* START Given data *

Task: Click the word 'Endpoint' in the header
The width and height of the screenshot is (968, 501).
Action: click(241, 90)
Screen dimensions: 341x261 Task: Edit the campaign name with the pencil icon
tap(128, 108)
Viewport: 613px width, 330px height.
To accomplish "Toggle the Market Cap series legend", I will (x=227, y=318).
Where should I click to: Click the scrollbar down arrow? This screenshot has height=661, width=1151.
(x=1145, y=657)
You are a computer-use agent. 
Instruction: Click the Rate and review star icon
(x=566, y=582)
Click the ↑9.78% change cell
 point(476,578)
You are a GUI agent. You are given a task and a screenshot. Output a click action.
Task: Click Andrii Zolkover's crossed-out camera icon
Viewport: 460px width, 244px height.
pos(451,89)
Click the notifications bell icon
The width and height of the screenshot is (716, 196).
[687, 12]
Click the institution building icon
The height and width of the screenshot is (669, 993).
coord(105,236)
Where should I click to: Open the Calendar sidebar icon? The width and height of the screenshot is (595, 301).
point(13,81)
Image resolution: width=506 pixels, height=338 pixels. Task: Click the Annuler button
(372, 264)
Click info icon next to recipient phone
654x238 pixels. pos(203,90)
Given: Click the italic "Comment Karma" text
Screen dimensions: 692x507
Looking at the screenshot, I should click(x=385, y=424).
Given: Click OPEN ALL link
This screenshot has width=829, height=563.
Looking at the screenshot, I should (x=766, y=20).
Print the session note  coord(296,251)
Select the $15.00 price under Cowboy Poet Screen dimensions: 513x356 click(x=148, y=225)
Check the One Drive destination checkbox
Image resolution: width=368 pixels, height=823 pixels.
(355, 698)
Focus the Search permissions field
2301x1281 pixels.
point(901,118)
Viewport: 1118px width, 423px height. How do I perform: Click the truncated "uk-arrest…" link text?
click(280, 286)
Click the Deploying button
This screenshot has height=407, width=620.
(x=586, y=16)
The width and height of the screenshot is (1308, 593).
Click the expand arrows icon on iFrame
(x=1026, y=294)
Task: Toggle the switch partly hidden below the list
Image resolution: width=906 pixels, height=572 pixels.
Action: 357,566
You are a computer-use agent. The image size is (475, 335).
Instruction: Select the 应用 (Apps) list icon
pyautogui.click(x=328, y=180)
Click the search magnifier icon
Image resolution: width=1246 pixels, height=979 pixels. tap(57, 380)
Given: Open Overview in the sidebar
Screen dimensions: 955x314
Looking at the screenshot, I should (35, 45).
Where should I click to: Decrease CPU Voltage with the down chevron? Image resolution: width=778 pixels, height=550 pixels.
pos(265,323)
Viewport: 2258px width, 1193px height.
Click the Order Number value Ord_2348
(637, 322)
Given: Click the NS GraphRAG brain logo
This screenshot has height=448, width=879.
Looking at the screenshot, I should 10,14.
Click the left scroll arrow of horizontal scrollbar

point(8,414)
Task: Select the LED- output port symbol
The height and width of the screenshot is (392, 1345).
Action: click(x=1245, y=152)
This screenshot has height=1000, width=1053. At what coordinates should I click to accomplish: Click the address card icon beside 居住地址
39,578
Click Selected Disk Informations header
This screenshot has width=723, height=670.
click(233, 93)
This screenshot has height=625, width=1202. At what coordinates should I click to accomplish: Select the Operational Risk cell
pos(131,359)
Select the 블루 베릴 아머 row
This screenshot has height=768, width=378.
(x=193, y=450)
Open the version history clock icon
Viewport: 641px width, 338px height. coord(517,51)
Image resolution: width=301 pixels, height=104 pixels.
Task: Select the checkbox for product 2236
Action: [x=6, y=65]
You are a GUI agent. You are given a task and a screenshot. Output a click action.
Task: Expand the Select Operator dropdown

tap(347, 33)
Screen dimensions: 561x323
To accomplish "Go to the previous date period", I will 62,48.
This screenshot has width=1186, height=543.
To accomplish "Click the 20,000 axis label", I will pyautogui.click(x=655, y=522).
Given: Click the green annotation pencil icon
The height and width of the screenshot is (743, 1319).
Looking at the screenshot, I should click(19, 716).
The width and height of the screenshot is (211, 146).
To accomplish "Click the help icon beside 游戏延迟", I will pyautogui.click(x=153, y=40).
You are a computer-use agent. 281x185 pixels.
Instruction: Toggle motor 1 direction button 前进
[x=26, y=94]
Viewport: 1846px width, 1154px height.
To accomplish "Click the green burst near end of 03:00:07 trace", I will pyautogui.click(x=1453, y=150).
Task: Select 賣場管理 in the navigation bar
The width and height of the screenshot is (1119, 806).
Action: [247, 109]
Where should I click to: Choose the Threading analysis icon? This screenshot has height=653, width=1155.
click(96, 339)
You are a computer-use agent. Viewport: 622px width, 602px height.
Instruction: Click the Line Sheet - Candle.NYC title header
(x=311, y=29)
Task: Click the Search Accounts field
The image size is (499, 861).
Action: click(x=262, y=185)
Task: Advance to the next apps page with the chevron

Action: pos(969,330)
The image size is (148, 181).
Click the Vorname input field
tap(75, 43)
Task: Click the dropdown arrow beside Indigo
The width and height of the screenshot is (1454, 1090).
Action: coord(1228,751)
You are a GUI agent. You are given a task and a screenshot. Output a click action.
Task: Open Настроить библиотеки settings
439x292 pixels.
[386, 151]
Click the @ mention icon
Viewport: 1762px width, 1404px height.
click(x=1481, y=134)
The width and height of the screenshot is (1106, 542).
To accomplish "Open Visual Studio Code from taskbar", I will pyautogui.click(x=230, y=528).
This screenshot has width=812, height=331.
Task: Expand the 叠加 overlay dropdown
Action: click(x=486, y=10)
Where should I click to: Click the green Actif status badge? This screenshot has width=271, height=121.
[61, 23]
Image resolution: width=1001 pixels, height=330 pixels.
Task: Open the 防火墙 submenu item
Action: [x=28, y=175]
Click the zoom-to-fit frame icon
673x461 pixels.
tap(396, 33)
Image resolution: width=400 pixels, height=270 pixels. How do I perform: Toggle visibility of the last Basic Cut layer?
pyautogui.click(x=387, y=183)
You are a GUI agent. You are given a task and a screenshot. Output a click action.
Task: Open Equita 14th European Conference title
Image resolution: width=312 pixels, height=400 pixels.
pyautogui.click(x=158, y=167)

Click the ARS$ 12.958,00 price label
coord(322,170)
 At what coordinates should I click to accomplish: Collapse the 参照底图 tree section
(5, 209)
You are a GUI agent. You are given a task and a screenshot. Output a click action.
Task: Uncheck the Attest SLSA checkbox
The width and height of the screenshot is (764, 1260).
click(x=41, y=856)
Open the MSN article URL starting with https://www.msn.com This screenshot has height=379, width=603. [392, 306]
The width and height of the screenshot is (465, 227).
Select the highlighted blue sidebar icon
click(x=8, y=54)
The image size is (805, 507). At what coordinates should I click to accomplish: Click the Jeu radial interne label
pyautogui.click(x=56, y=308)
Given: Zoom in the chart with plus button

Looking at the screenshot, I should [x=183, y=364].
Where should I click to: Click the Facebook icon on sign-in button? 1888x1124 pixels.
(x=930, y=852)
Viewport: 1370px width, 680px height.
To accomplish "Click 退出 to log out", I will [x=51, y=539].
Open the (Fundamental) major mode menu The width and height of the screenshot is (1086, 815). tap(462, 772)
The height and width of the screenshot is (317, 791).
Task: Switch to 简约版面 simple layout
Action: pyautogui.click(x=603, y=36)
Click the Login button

* END Given data *

• **Requirements**
Starting at the first line of the material and stopping after the line that contains "point(13,81)", format those lines as a JSON list of strings, one string per line. Omit any blank lines.

• **Response below**
[
  "Task: Click the word 'Endpoint' in the header",
  "The width and height of the screenshot is (968, 501).",
  "Action: click(241, 90)",
  "Screen dimensions: 341x261 Task: Edit the campaign name with the pencil icon",
  "tap(128, 108)",
  "Viewport: 613px width, 330px height.",
  "To accomplish \"Toggle the Market Cap series legend\", I will (x=227, y=318).",
  "Where should I click to: Click the scrollbar down arrow? This screenshot has height=661, width=1151.",
  "(x=1145, y=657)",
  "You are a computer-use agent. ",
  "Instruction: Click the Rate and review star icon",
  "(x=566, y=582)",
  "Click the ↑9.78% change cell",
  " point(476,578)",
  "You are a GUI agent. You are given a task and a screenshot. Output a click action.",
  "Task: Click Andrii Zolkover's crossed-out camera icon",
  "Viewport: 460px width, 244px height.",
  "pos(451,89)",
  "Click the notifications bell icon",
  "The width and height of the screenshot is (716, 196).",
  "[687, 12]",
  "Click the institution building icon",
  "The height and width of the screenshot is (669, 993).",
  "coord(105,236)",
  "Where should I click to: Open the Calendar sidebar icon? The width and height of the screenshot is (595, 301).",
  "point(13,81)"
]